Monthly Archives: January 2017

Accessing the elements of a tuple as variant

A further digression, because it turns out I want to be able to permute a tuple at run time. That means treating the element of a tuple generically. And I can just barely do this, for some tuples, in c++17.

So a slight digression into ADTs. Which in this case means Algebraic Data Types, not Abstract Data Types. But just algebra. No calculus, or differentiation, of data types. Not today.

1 Tuple is Product, Variant is Sum

1.1 Products

In algebra, we usually start out with addition. It’s simpler. But for types, multiplication, or product, is in many ways much more natural. Your basic struct, record, etc is a natural product of types. A type is some kind of collection of things. And I’m being a bit vague here because this is right in the area where set seems like a good idea, and then we get into sets of sets, sets that might contain themselves, and barbers who shave all the people who don’t shave themselves. There is rigour, but I don’t really want to have to go there.

But, if we start with the idea that a type is a collection of things, and that we don’t look to closely at the infinities, we are not going to be terribly wrong. So a type is a way of describing if a thing is in or out of the collection.

Now, I could pretend we don’t know what a struct is.

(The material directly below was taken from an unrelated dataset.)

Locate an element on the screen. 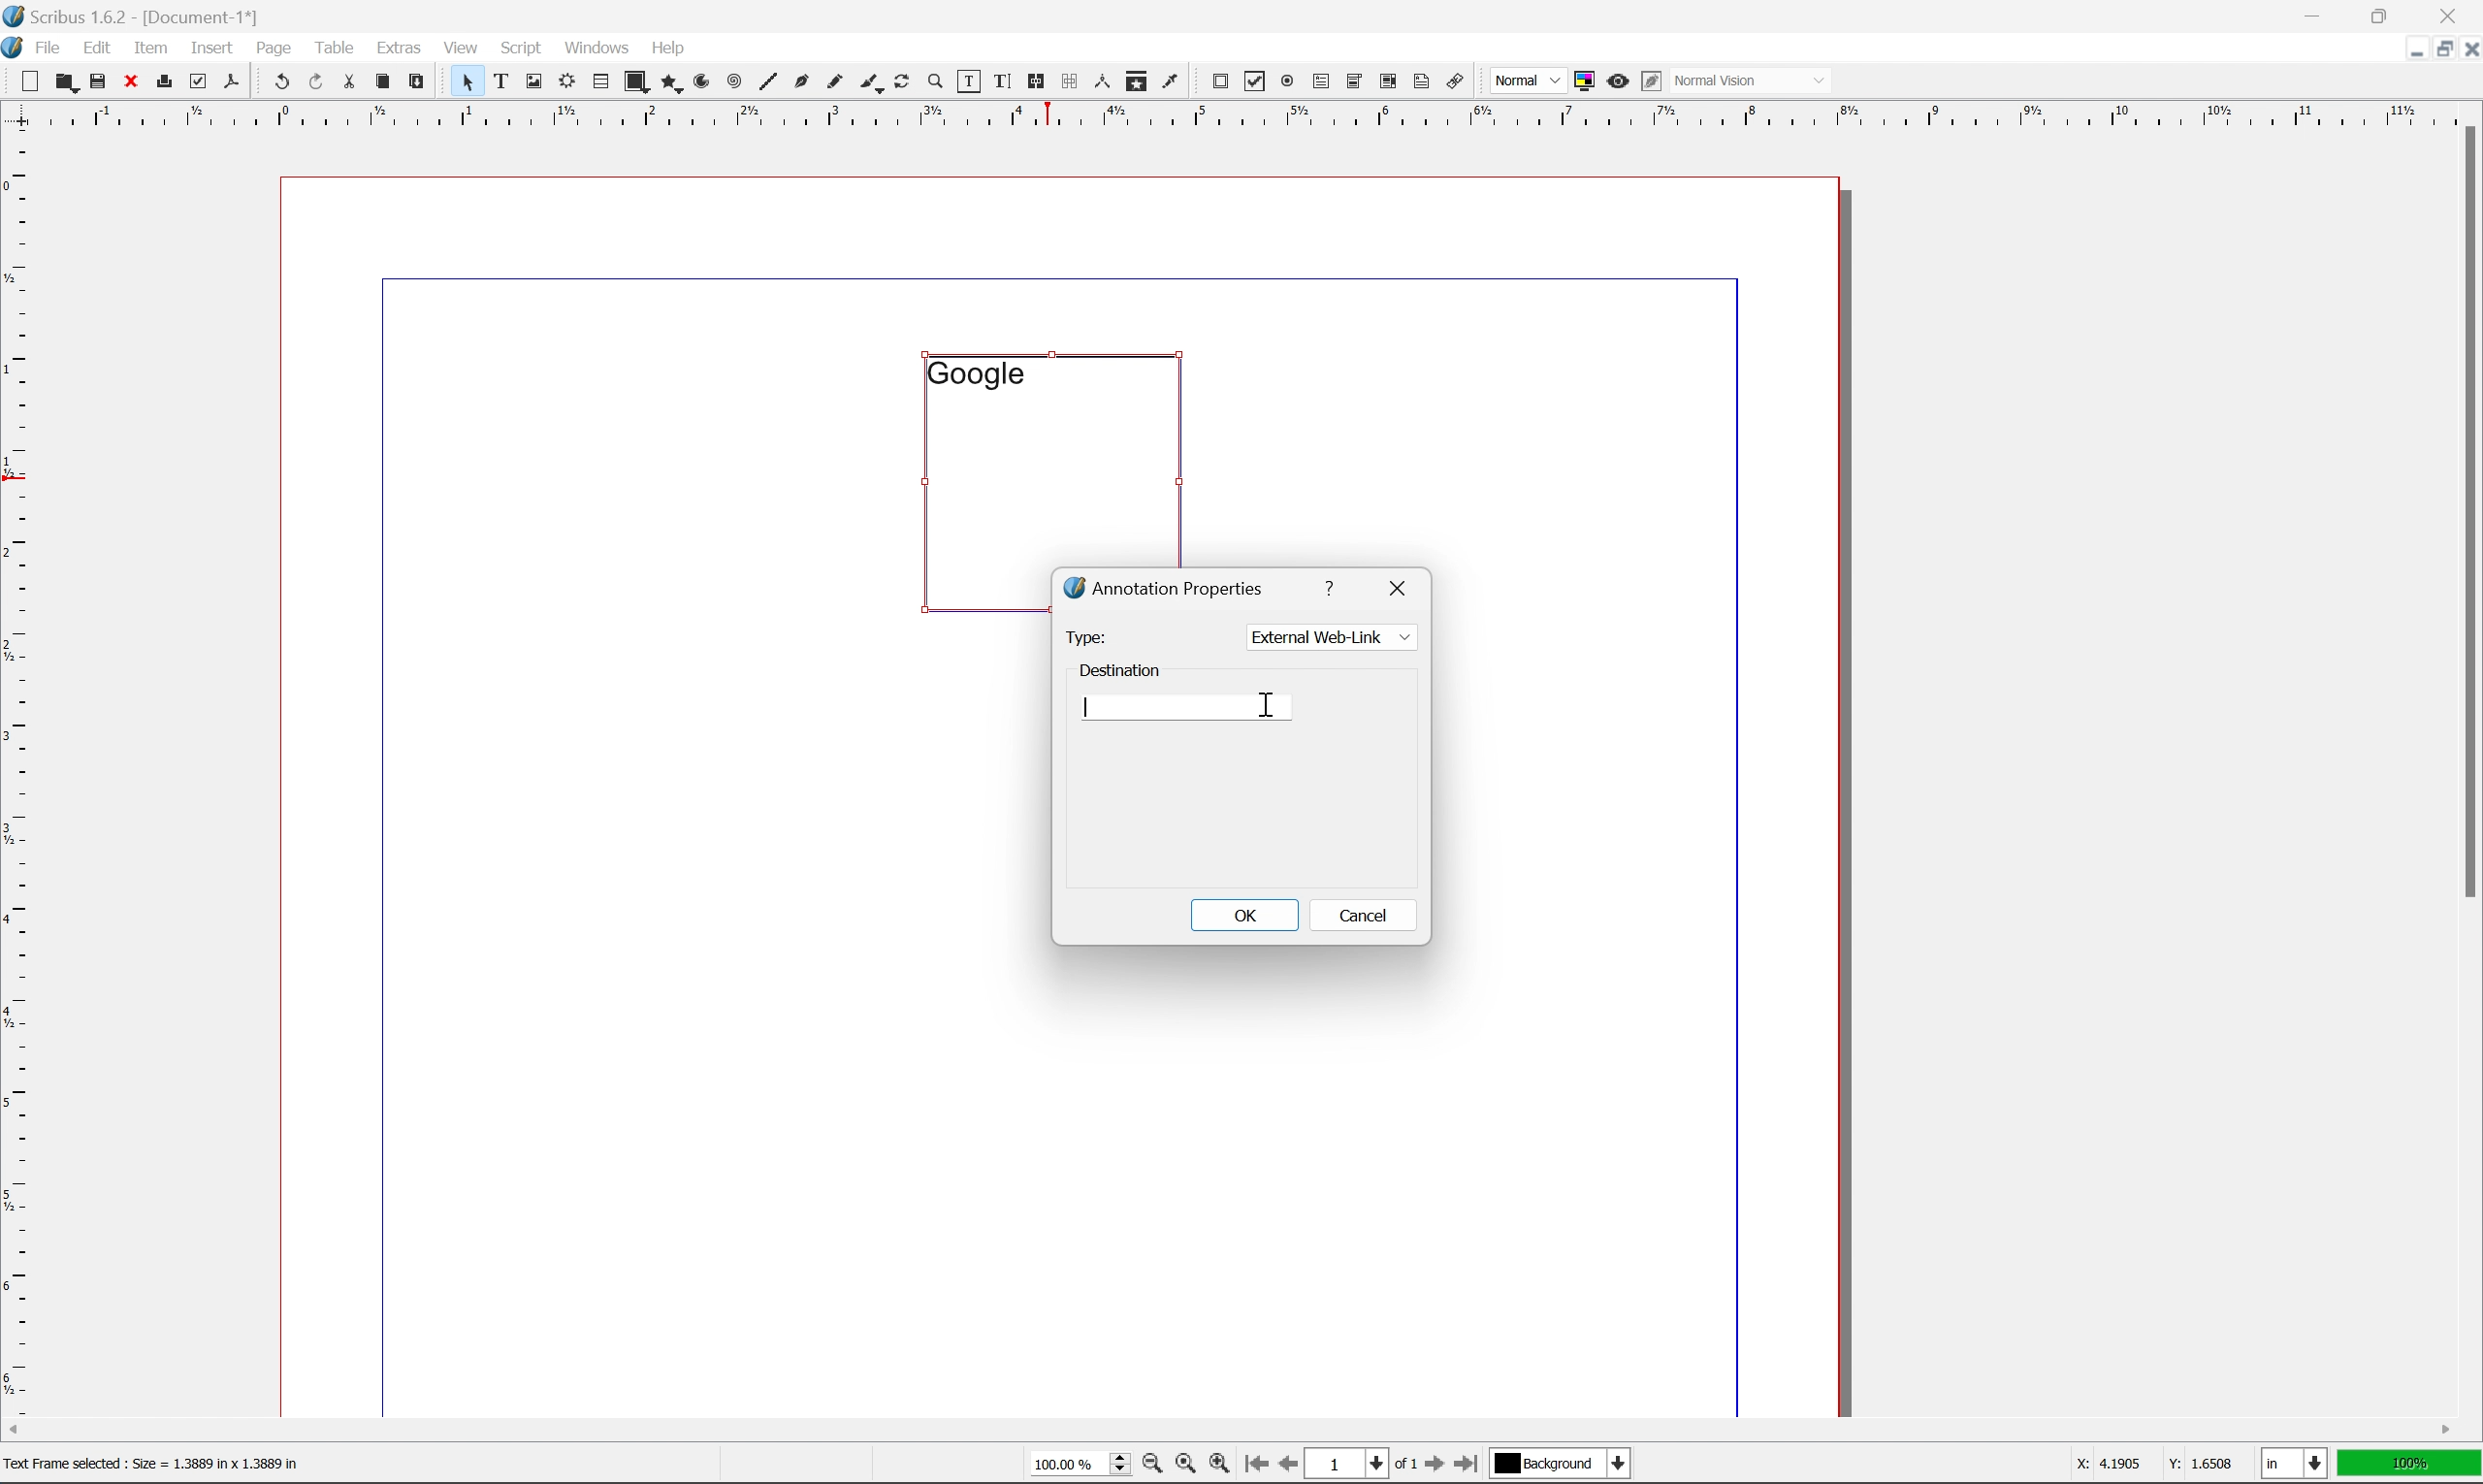 Image resolution: width=2483 pixels, height=1484 pixels. redo is located at coordinates (318, 83).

Start with pairs, where there are no names of the components of the struct, and build that up. But we all have a notion of struct. It’s an ordered collection of types. The instances of the struct are all of the elements of each type contained in the struct, matched up with all of the other elements of all the other types in the struct. Known as the Cartesion product. So if you have a type A, and a type B, the collection of things in struct {A a; B b;} is the cross of As and Bs. That is {{a1, b1}, {a1, b2}, {a1, b3}, … , {a2, b1}, {a2, b2}, … {an, b1}, … {an, bm}} is all of the elements that are part of the type struct {A a; B b;}. The cardinality of {A, B} is the product of the cardinalities of A and B.

Structs are very natural in C++, but hard to deal with generically, so there’s a type that does it all for you, std::tuple. Getting at the parts of the tuple is a little more difficult that with a struct. You have to say std::get<0>(tuple), or std::get<int>(tuple). And the second might not even compile, if the tuple has more than one int. But you get tools for composing and decomposing tuples at compile time. And std::tuple lets you put pretty much any C++ type into the tuple, only restricting you when you try to, e.g. move a tuple that has an element that can’t be moved.

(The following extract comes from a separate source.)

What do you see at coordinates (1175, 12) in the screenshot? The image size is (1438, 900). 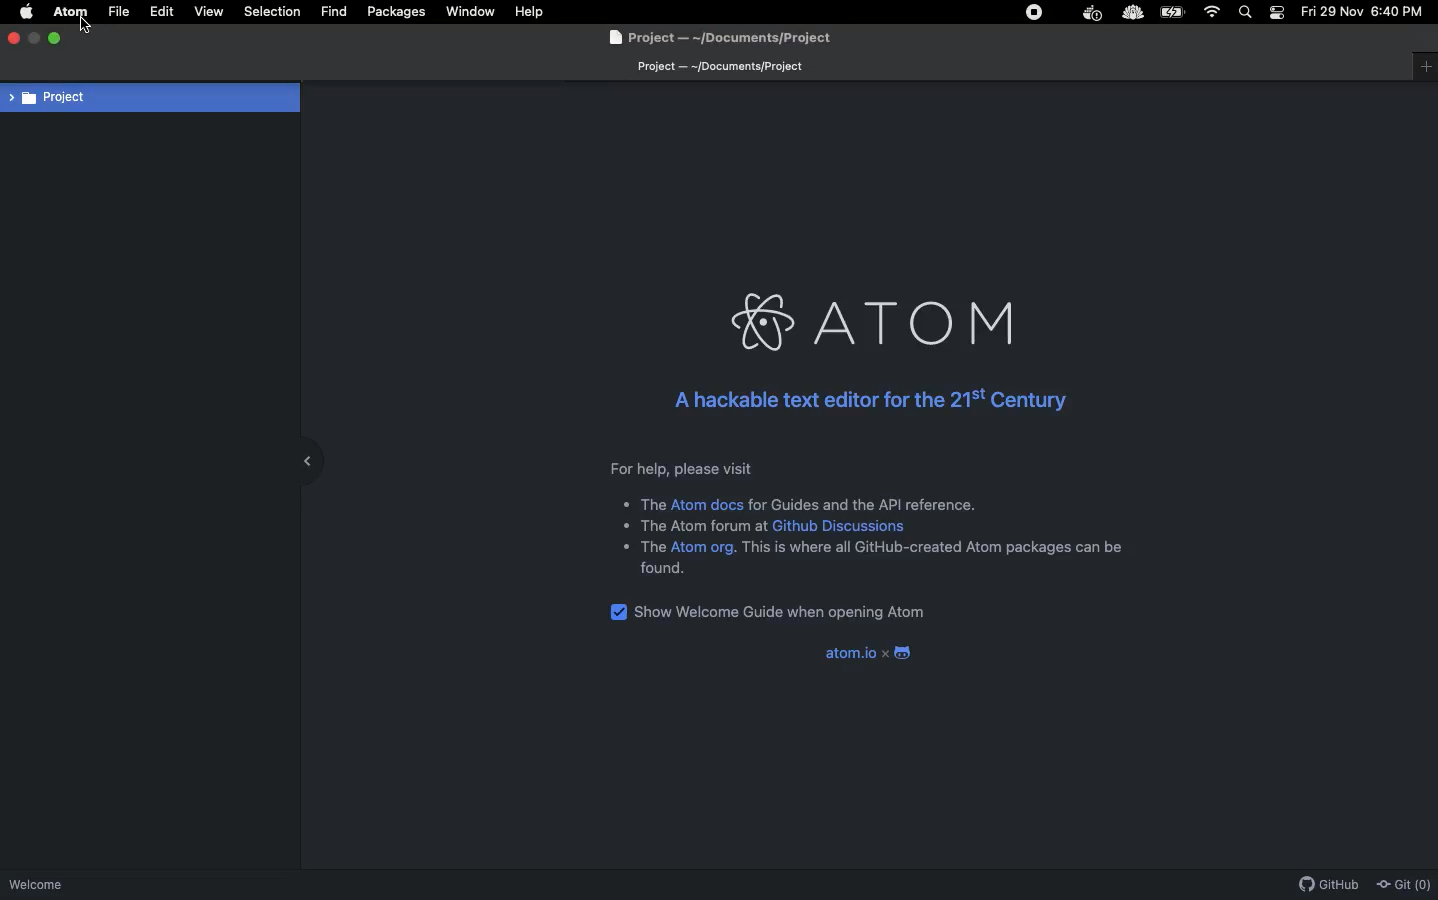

There should also be a type that acts as a unit for the product, the equivalent of 1 for multiplication. The empty tuple can work as a unit. It contains any of the list of no types. This implies that all empty tuples are equivalent, so its cardinality is 1. There can be only one. The product of a type with the empty tuple is entirely equivalent to the the type itself. There are no additional elements in the type, and you can convert back and forth between them. They are isomorphic, having the same shape.

Isomorphisms are important in talking about types, because most of the time we can’t actually distinguish between isomorphic types, at least for proving things. The phrase “up to isomorphism” shows up a lot. To be isomorphic means that we can write a transformation X from type A to type B, and a reverse transformation Y from type B to type A, such that Y(X(a)) == a for all a, and that for any function from a1 to a2, there is an equivalent function from b1 to b2. We could mechanically replace instances of a with the appropriate b and add calls to X and Y without changing the behavior of a program.

1.2 Sums

The other basic algebraic type is the sum type. The corresponding primitive in C++ is a union, with one difference. In most type systems, the sum type automatically remembers which of the allowed types is in it. A union doesn’t, so the standard technique is to embed the union in a struct that carries a tag saying which type in the union was most recently written, and can be read from. I’ll be ignoring type-punning schemes allowing a read of a different type than was written.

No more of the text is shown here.